= YOUR TASKS =
• 1. In the post about Mathematica's reserved letters, why does the reply suggest typing EE for Young's modulus instead of E? Answer in one to three sentences.
• 2. Pick up the post about Mathematica's reserved letters at its last line and keep writing it.
[START OF PAGE TEXT]
However, if you nevertheless need to use the same letter as is reserved by Mathematica, you may think of
using these letter in double. Say, EE instead of E for the Young's modulus, or II instead of I for the inertia moment
and so on. It may be a bit faster, than using Gothic of script letters, though a regular use of the Gothic
alphabet has an advantage that you will learn it. I still did not yet.
Have success, Alexei
Hello
This is a problem I am sure all of us had.
It would be nice to use the same standard engineering/physics
symbols/letters found in textbook to write the equations in mathematica.
But some/many of those symbols conflict with existing Mathemtica symbols.
For example, Young modulus is always written as E, but E in mathematica is
reserved to the exponential constant, and I would like to use I (upper case
I) to mean the moment of inertia, and not have it conflict with complex
number I. And many other examples.
I was wondering if there is a way to still use these letters in my equations
but not conflict with Mathematica's?
I thought may be I could make a bold versions of these letters with a new
code, or find latine characters which "looks like" these from the palette,
but have different ASCII code.
[END OF PAGE TEXT]
[START OF DATA EXCERPT]
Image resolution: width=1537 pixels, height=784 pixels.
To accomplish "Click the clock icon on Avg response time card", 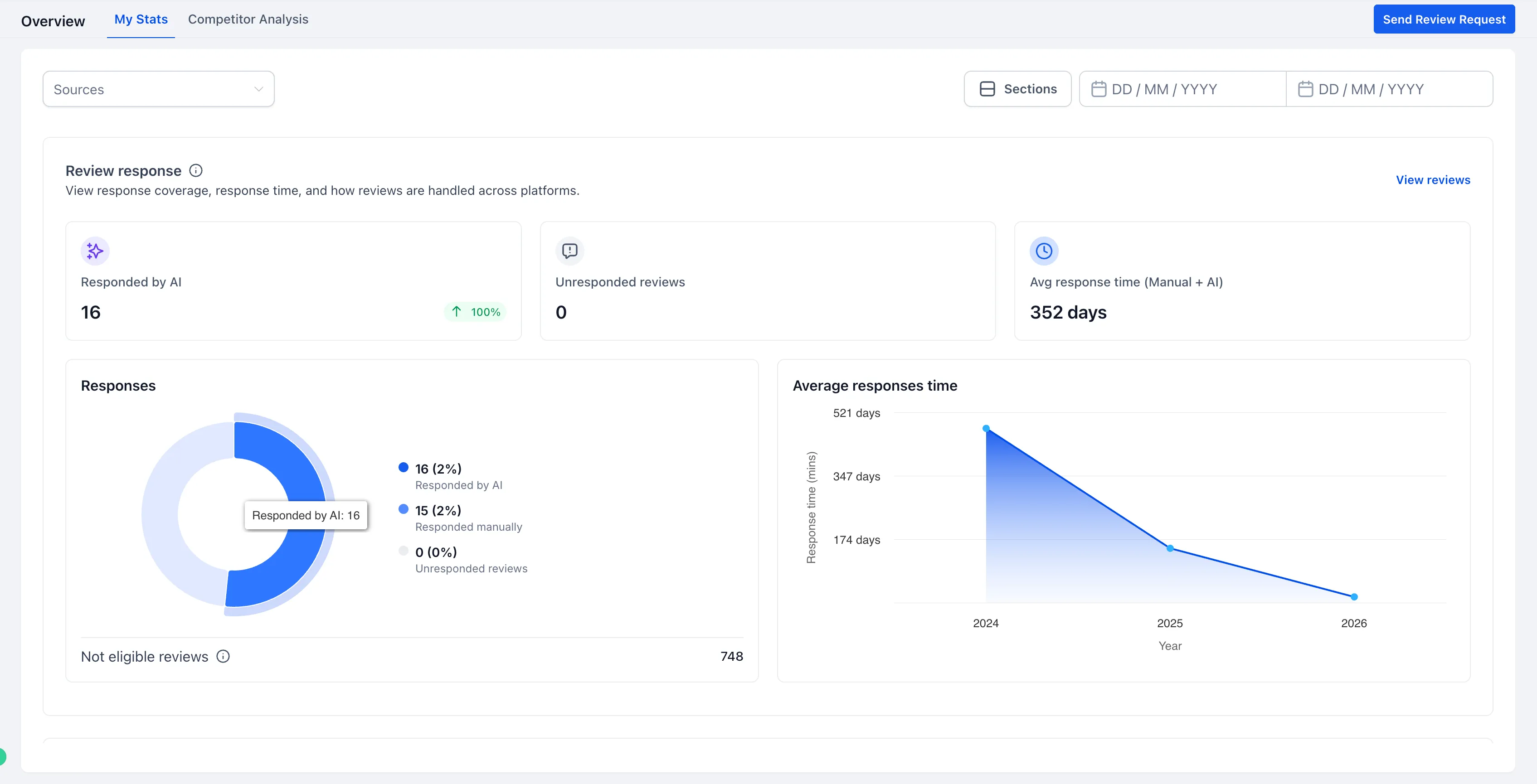I will pyautogui.click(x=1043, y=251).
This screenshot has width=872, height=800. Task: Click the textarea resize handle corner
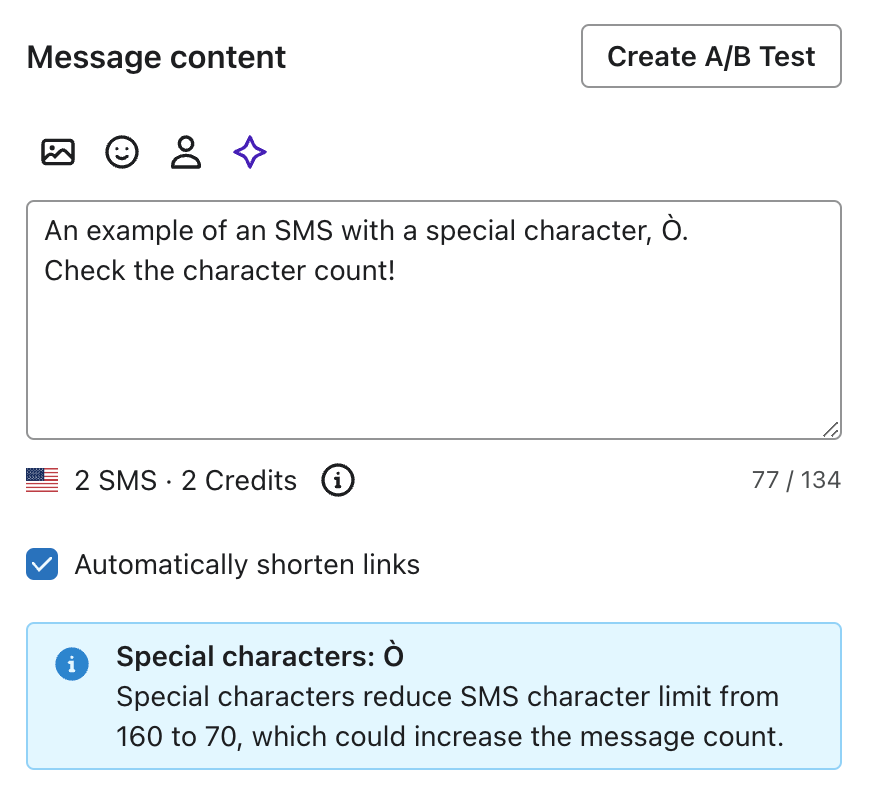point(830,429)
[END OF DATA EXCERPT]
= ANSWERS GIVEN =
• 1. Mathematica reserves E for the exponential constant, so doubling the letter avoids the conflict. The reply adds that doubled letters may be a bit faster than using Gothic or script letters.

• 2.
Or may be I could tell mathematica somehow to "undefine" these symbols
during some computation and restore them again, so it will not interpret
them as its own standard symbols only during this computation, but was not
sure if this is a good idea? (would this will cause a problem internally to
Mathematica as it could very well use these symbols in its own package code.
I could always use Exp[] instead of E and use Sqrt[-1] instead of "I" when I
really mean to use the Mathematica letters and leave E and I etc... for my
use.
Any other ideas others have on this subject? I'd really like to write the
equations as they appear in the textbook if possible and not have to rename
standard engineering letters to something else.
--Nasser
--
Alexei Boulbitch, Dr., habil.
Senior Scientist
IEE S.A.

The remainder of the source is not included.